Depuis plusieurs semaines, on ne compte plus le nombre de manifestations en Espagne, au Japon, en Israël ou encore au Québec. Vaste territoire habité par 120 millions de personnes, le Mexique fait aussi partie de ces pays en révolte. En effet, de Cancún à Guadalajara en passant par l'État du Yucatán, Mexico, et même les capitales étrangères, les manifestations se multiplient depuis le début du mois de juillet. La « Méga marche pour une démocratie authentique » du 22 juillet a réuni plus de 100 000 personnes dans le centre-ville de Mexico. Largement minimisées, voire ignorées par la plupart des médias occidentaux, ces protestations de masse contre la victoire d'Enrique Peña Nieto à l'élection présidentielle du 1er juillet ne sont pas prêtes de faiblir d'ici au 1er décembre prochain, date à laquelle Enrique Peña Nieto sera officiellement investi si le Tribunal électoral fédéral valide l'élection malgré les multiples preuves de fraude.

L'élection présidentielle du 1er juillet 2012 a vite été contestée par une grande partie de la population mexicaine. Ce qui est sûr, c'est qu'elle a mis fin à douze années de règne du Parti d'action nationale (PAN, droite) en plaçant sa candidate, Josefina Vázquez Mota, à la troisième place avec 25.4% des voix. La controverse a donc porté sur le résultat d'Enrique Peña Nieto, le candidat du Parti révolutionnaire institutionnel (étrange oxymore soit dit en passant), qui aurait remporté cette élection avec 38.14% des voix, soit près de 7 points de plus que son adversaire du Parti de la révolution démocratique (PRD, gauche), Andrés Manuel López Obrador. Quelques heures après l'annonce des résultats officiels, López Obrador les a qualifiés de « frauduleux » et a demandé un recomptage des voix. Loin de ramener le calme après une campagne électorale agitée, notamment par les enjeux de sécurité intérieure, l'annonce des résultats fut l'élément déclencheur de mouvements sociaux de masse pour la défense de la démocratie.

« No a la imposicion ! »

Les élections de 2012 ne sont pas les premières à pousser les Mexicains dans les rues contre ce qu'ils appellent « l'imposition » du candidat de tel ou tel grand parti politique lié à l'oligarchie mexicaine. En 1988 déjà, le PRI et son candidat Carlos Salinas de Gortari avaient miraculeusement remporté les élections face à Cuauhtémoc Cárdenas, fondateur du PRD, après une « défaillance » du système informatique alors que celui-ci s'apprêtait à mettre fin à cinquante-neuf ans de mainmise du PRI sur la présidence.

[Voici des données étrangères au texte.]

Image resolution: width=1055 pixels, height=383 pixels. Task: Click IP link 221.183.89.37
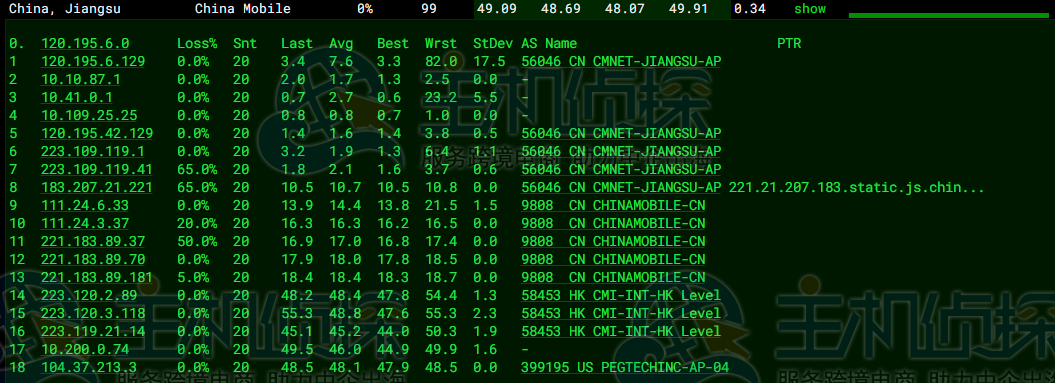click(93, 241)
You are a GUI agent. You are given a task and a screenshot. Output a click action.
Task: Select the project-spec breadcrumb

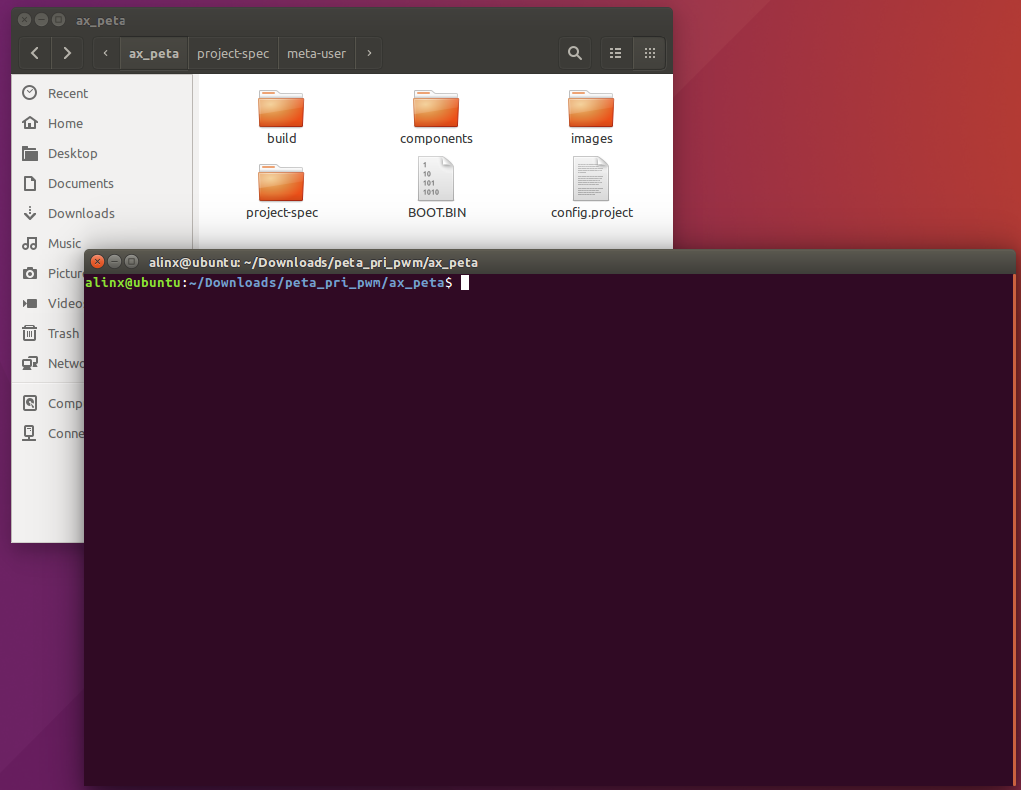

Les élections de 2006 ont constitué un autre cas de fraude aussi flagrant. Alors que l'oligarchie avait aisément supporté la victoire du PAN en 2000, après plus de soixante-dix années de règne du PRI, il lui était insupportable de laisser gagner López Obrador lors des élections de 2006. Ce dernier menaçait en effet ses privilèges puisqu'il voulait mettre en œuvre des politiques en faveur des pauvres. Alors que López Obrador était bien parti pour gagner les élections, la tendance s'est finalement inversée en faveur de Calderón (PAN), qui a gagné avec une avance de 0.56 point ! Cette grossière tricherie a provoqué l'insurrection de toute la gauche qui a bloqué le centre de Mexico pendant six semaines pour faire annuler l'élection, en vain.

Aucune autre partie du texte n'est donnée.